UNF Digs: Early roots of the nature trails

Danae Leake

Graphic by Ben Cross

Graphic by Ben Cross

UNF Digs is a weekly column that delves into UNF’s archives to find treasures worth sharing. This column would be more of a snapshot of UNF’s history than an excerpt from a history textbook. But let us do the digging and brush up on your university history with UNF Digs.

This week: Early roots of the nature trails

Construction of Red Maple Boardwalk, 1975. Photo courtesy UNF Digital Commons
Construction of Red Maple Boardwalk, 1975. Photo courtesy UNF Digital Commons

June 20 is the official first day of summer, but Florida weather makes it feel like the season has already arrived. The summer months, at least for some students, are a time to work more hours, take classes, and for squeezing in beach day or two (or more!). When we’re lucky to have a below-85 day, the UNF Nature Trails are a picture-perfect get away. A natural paradise submerged in suburbia. But do you know the history of the trails? Maybe? Well, here’s a refresher.

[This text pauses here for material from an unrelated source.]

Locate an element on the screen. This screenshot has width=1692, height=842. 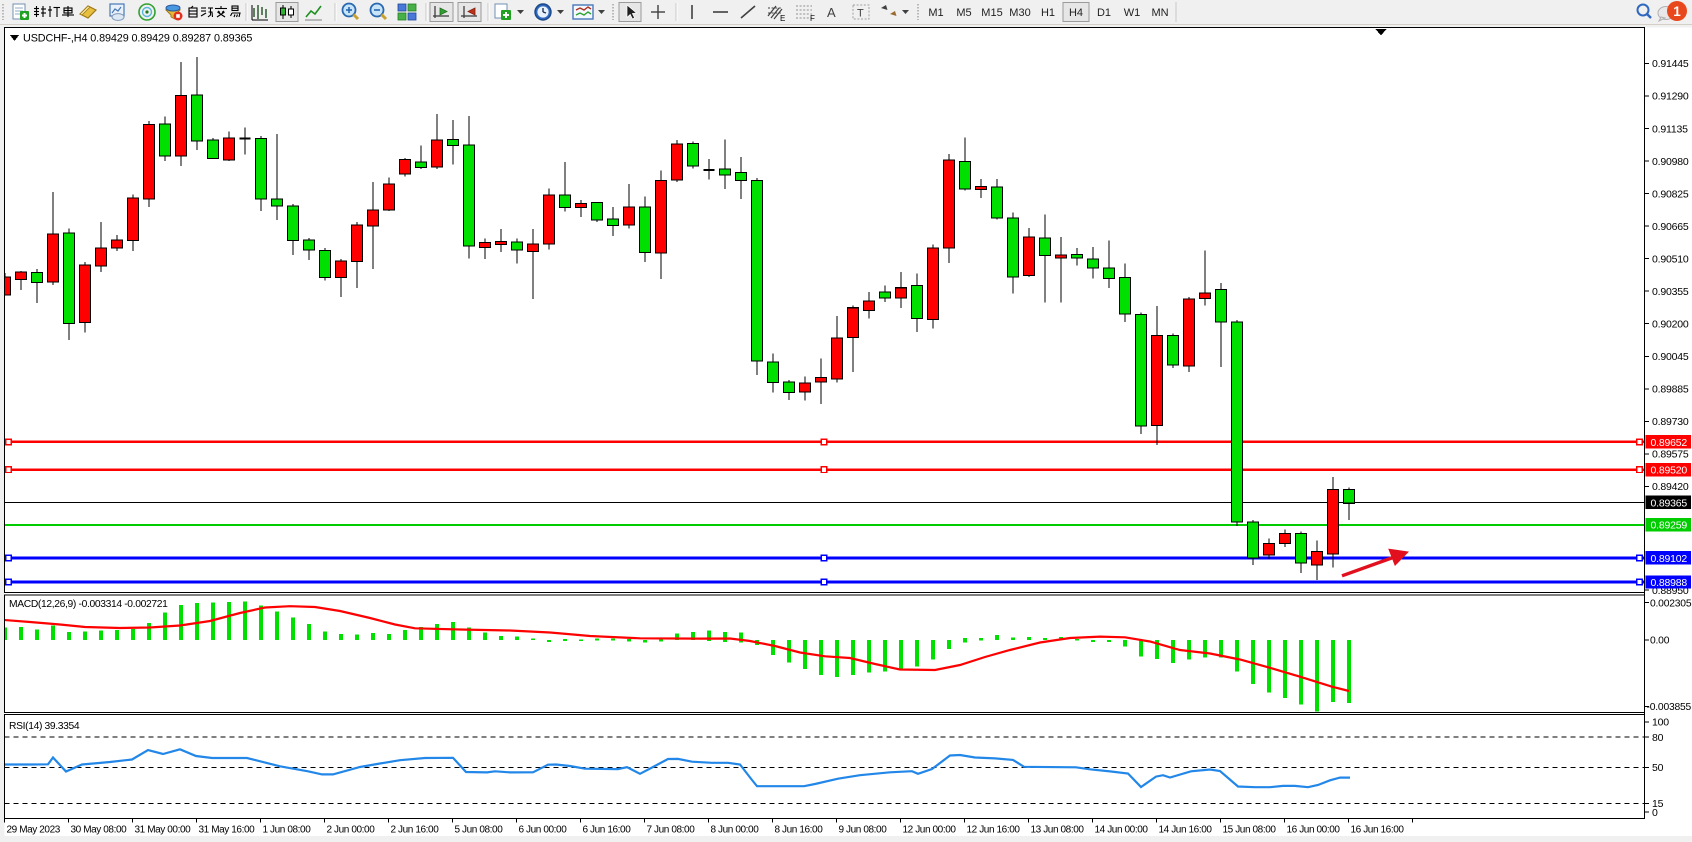
svg-text: H1 is located at coordinates (1048, 13).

Before the establishment of the university, the land was used for logging and turpentine production by the Skinner family, who would later donate about 540 acres of the original 1,000-acre campus, according to information from the Environmental Center. As a way to prevent hunting, UNF’s founding president, Thomas Carpenter, declared the campus as a “Bird Sanctuary” by the Florida Game and Freshwater Fish Commission in 1970. The classification transitioned the campus into being considered as a “nature preserve.” At the time, “Swamp Stompers” and “Sloughies,” (members of the Sawmill Slough Conservation Club, or SSCC), often managed the campus’ natural areas.

The origin of the trails was aided by SSCC faculty advisor, Dr. Ray Bowman. In 1986, he designed and implemented the self-guided nature trail system, which is based on the old timbering roads and paths. Another influential person for the nature trails was John M. Golden, a SSCC president and long-time UNF Ranger. Golden maintained the nature trails for over 20 years and devoted his time to environmental education and often led field trip programs.

Ranger John Golden with school children at Lake Oneida, April 1999. Photo courtesy UNF Digital Commons
Ranger John Golden with school children at Lake Oneida, April 1999. Photo courtesy UNF Digital Commons

Now, flash forward to May 2006, to the year when the nature trail finally earned its official title: Sawmill Slough Preserve. In 2008, the John M. Golden Environmental Education Pavilion was built adjacent to the nature trailhead and Lake Oneida. The pavilion shelters many of the events that you’ve probably seen while you were checking out a kayak or paddle board.